Work to be completed =
Look through the data below and work out how many lines hold "This"; state only the number.

Raw data =
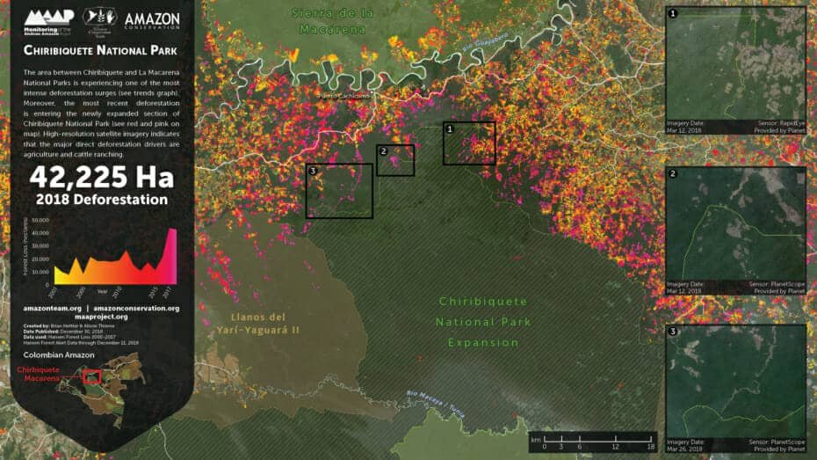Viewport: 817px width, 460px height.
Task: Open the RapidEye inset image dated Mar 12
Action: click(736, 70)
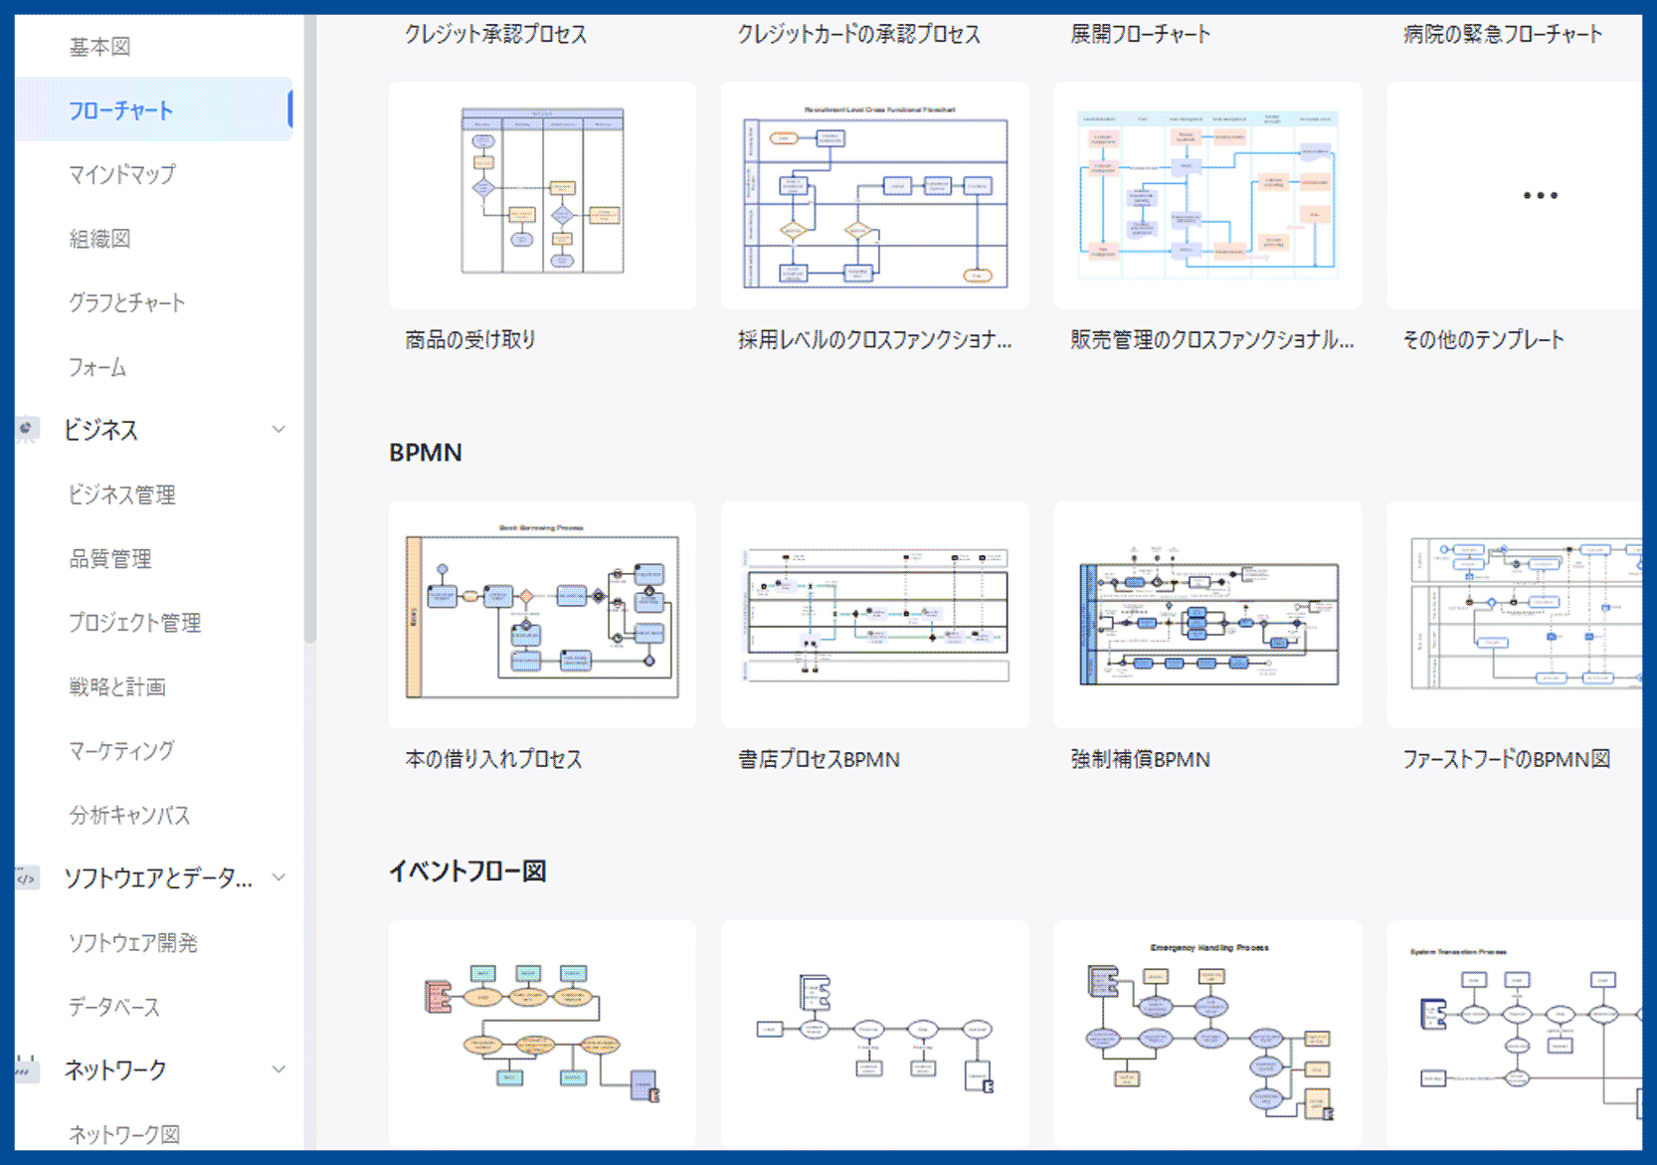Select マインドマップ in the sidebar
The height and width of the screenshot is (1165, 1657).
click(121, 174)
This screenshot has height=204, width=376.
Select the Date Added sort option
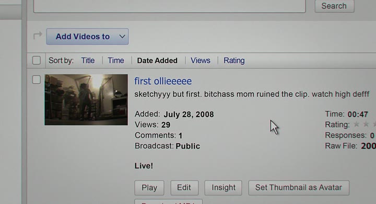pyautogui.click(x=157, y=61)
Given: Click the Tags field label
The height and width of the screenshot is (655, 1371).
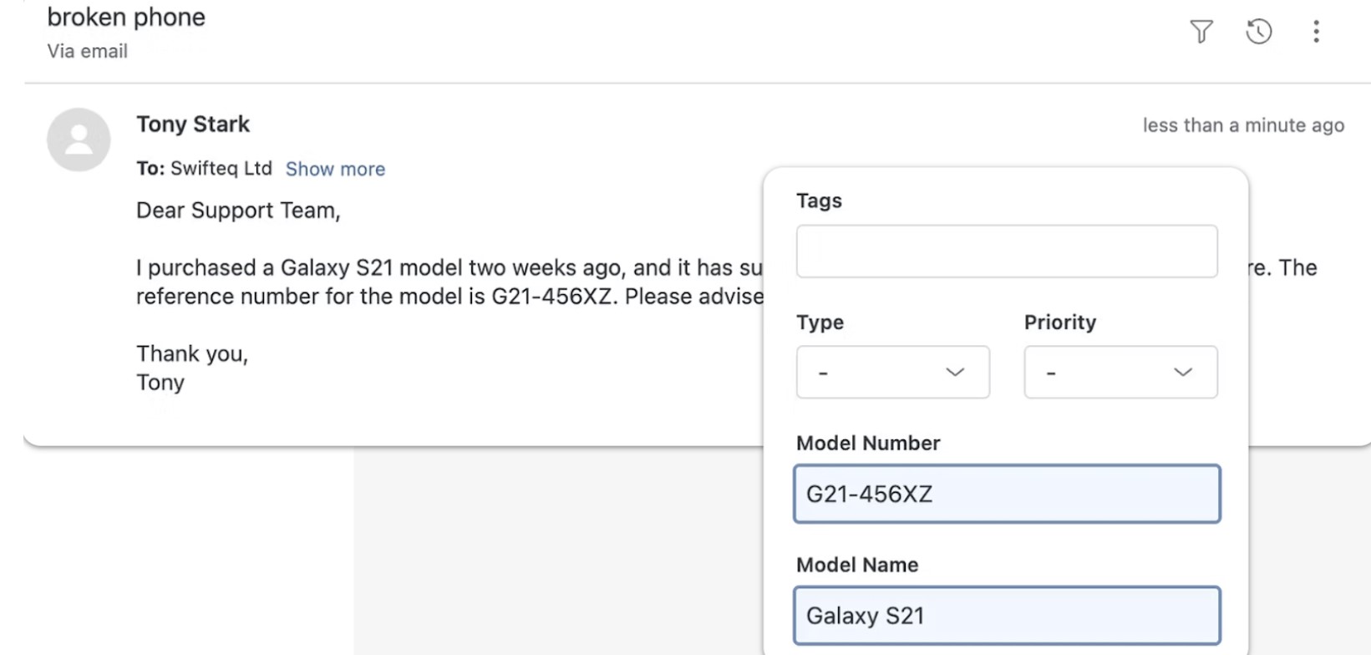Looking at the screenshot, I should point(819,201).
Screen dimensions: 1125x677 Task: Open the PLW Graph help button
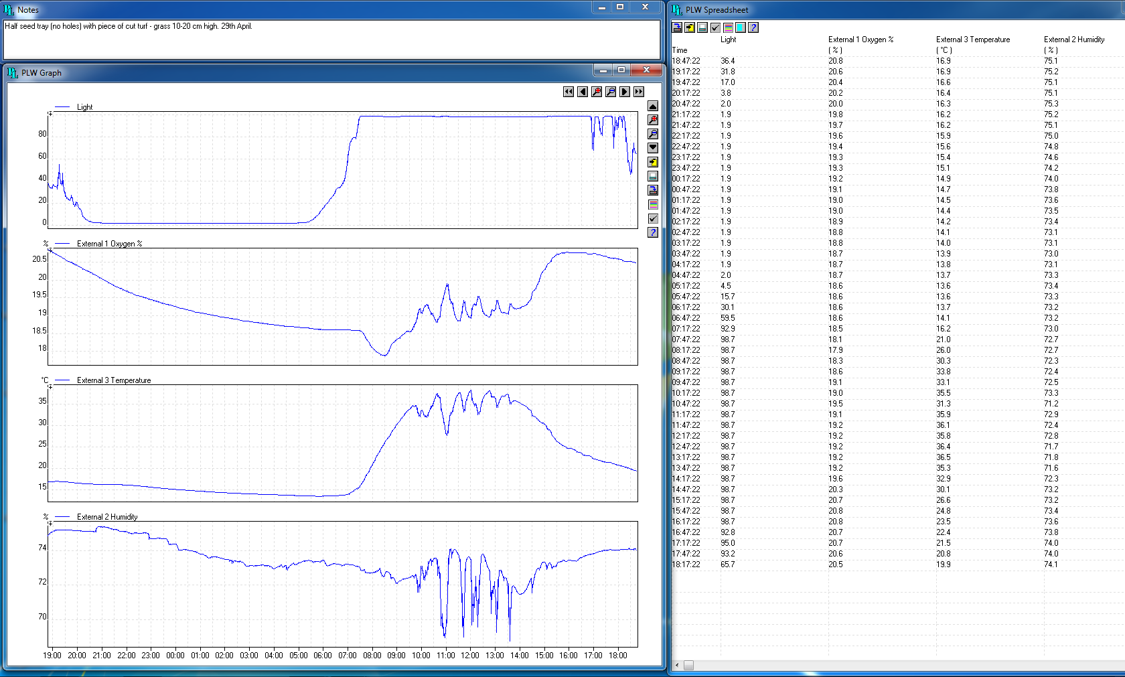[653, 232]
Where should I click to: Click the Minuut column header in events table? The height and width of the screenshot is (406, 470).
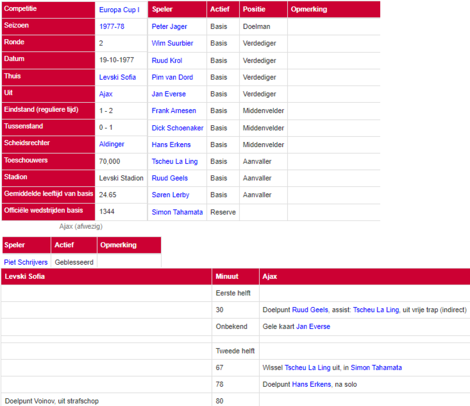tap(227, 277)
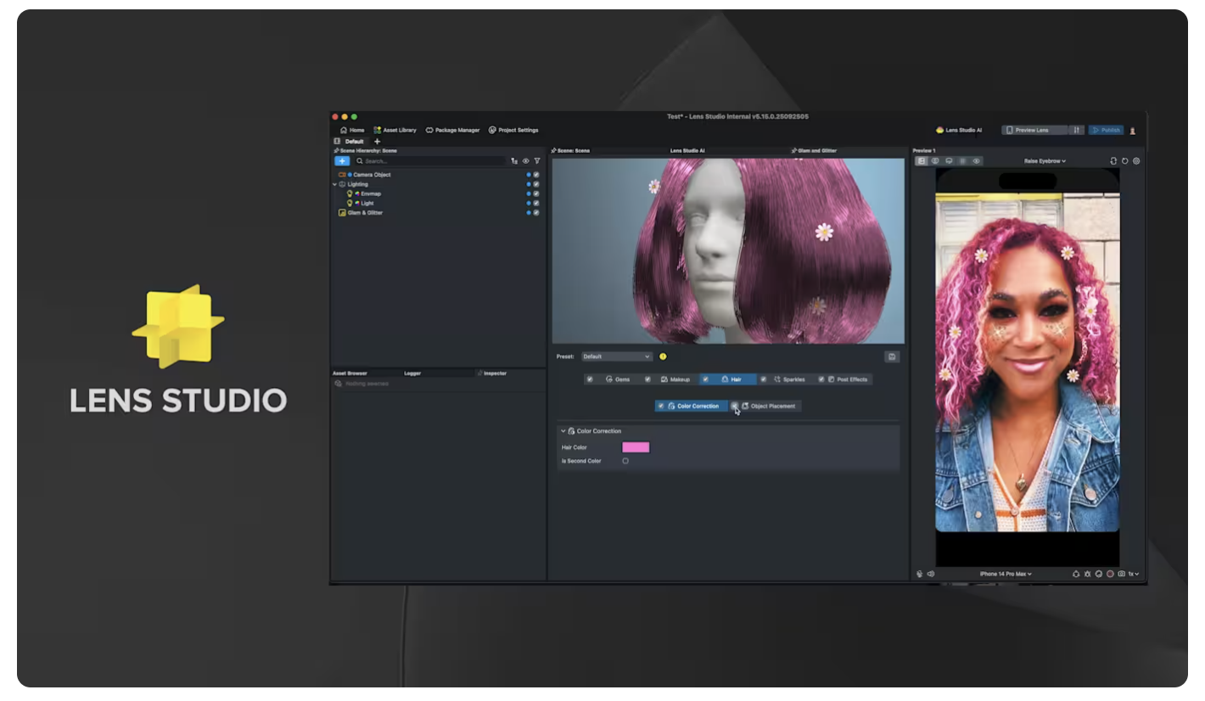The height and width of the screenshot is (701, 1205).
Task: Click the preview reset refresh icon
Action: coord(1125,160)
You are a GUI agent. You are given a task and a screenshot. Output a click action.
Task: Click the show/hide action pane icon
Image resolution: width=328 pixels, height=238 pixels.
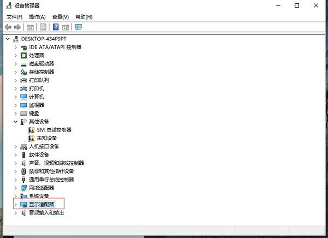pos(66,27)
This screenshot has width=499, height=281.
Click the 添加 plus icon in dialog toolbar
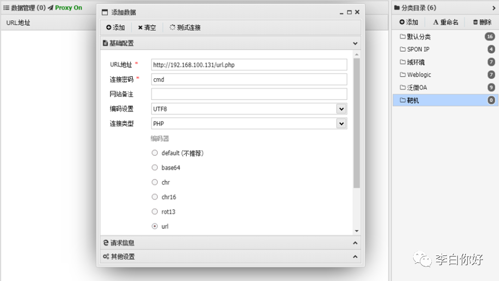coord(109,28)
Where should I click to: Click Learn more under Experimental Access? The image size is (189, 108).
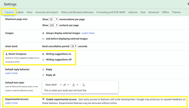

Output of the task =
2